=== Kutipan Teks ===

Seseorang hanya perlu menjadi individu yang cukup terpelajar dan familiar dengan disiplin ilmu yang mudah diakses seperti psikologi untuk merasa yakin mengatakan bahwa pemberian kekejaman itu digunakan sebagai sarana dominasi, yang dimaksudkan untuk merampas hak-hak, martabat, dan rasa jati diri para korban sebagai suatu bangsa.

Idealnya, dalam perhitungan Israel, ini akan mengarah pada kehancuran yang diinginkan dalam komunitas para korban ini, serta penghapusan struktur sosial mereka, yang pada gilirannya akan memungkinkan Israel, dalam hal ini, untuk menjalankan kendali mutlak dan terus-menerus atas kehidupan mereka.

Perilaku keji semacam ini mungkin terkait dengan satu bentuk psikopati atau lainnya, tetapi juga, dalam hukum internasional, merupakan kejahatan terhadap kemanusiaan.

Sementara itu, ketika pasukan Israel memperkuat posisi mereka di dalam apa yang disebut Garis Kuning, 53 persen wilayah Gaza yang sekarang hampir seluruhnya telah dibersihkan secara etnis dari penduduk Palestina dan yang mencakup sebagian besar lahan pertanian Gaza dan satu-satunya perbatasan dengan Mesir, niat mereka, tampaknya, adalah untuk mempertahankan posisi tersebut secara permanen.

Dalam pidato baru-baru ini kepada pasukan, Kepala Staf Angkatan Darat Israel, Eyal Zamir, dikutip mengatakan, menurut transkrip bahasa Inggris dari pernyataannya yang dirilis oleh juru bicara militer, bahwa Garis Kuning selanjutnya "akan menjadi perbatasan baru Israel" dan "garis pertahanan depan" yang tidak akan ditinggalkan Israel, komentar yang jelas bertentangan dengan rencana perdamaian 20 poin Presiden Trump, yang menetapkan bahwa "Israel tidak akan menduduki atau mencaplok Gaza".

===

Tantangan>
1. Kembalikan tanpa perubahan bagian kutipan tentang Gaza mulai dari "Seseorang hanya perlu" sampai dengan "sebagai suatu bangsa.".
2. Teruskan kutipan tentang Gaza setelah kalimat terakhirnya.
Baris-baris berikut tidak berperan dalam hal ini.

=== Data ===

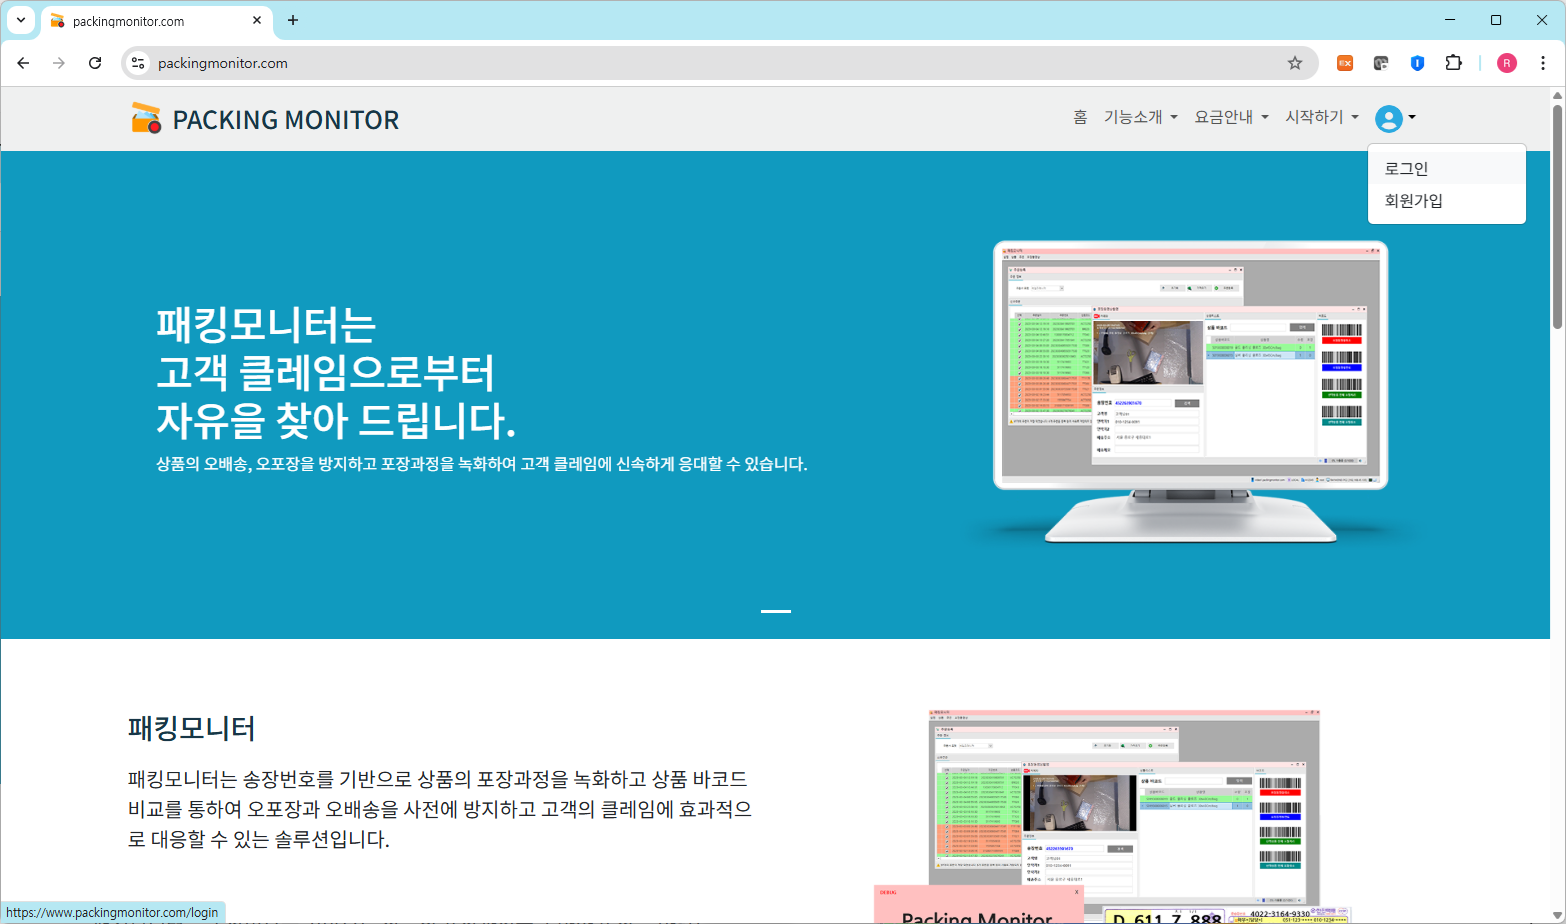The height and width of the screenshot is (924, 1566).
Task: Open the Chrome profile R avatar
Action: [x=1506, y=63]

===

Keluaran Berurutan>
1.
Seseorang hanya perlu menjadi individu yang cukup terpelajar dan familiar dengan disiplin ilmu yang mudah diakses seperti psikologi untuk merasa yakin mengatakan bahwa pemberian kekejaman itu digunakan sebagai sarana dominasi, yang dimaksudkan untuk merampas hak-hak, martabat, dan rasa jati diri para korban sebagai suatu bangsa.

2.
Siapa pun yang percaya bahwa negara Zionis akan peduli sedikit pun – atau pernah peduli sedikit pun sejak mereka menancapkan diri di Palestina hampir delapan dekade lalu – tentang rencana perdamaian dan berapa banyak poin yang ada di dalamnya, adalah orang yang menipu diri sendiri atau tidak memahami pola pikir Zionis.

Saudara-saudara, kita akan berjuang dalam jangka panjang.

Namun, sebelum kita terlena, putus asa, atau apatis, lihatlah gambar ini dari Gaza.

Di tengah paparan mereka terhadap kekejaman dan kesewenang-wenangan Israel serta amukan alam berupa badai mematikan yang membawa hujan deras, angin kencang, dan banjir bandang, menewaskan puluhan orang dan dilaporkan menyapu tenda-tenda yang melindungi keluarga pengungsi, para siswa terlihat mengikuti kelas di sekolah-sekolah darurat di dalam bangunan yang setengah hancur atau di dalam tenda-tenda yang masih berdiri.

Makna ekologis dari gambar tersebut berbicara banyak, baik tentang semangat pantang menyerah rakyat Palestina di Gaza maupun tentang beban berat sejarah yang selama ini mereka tanggung.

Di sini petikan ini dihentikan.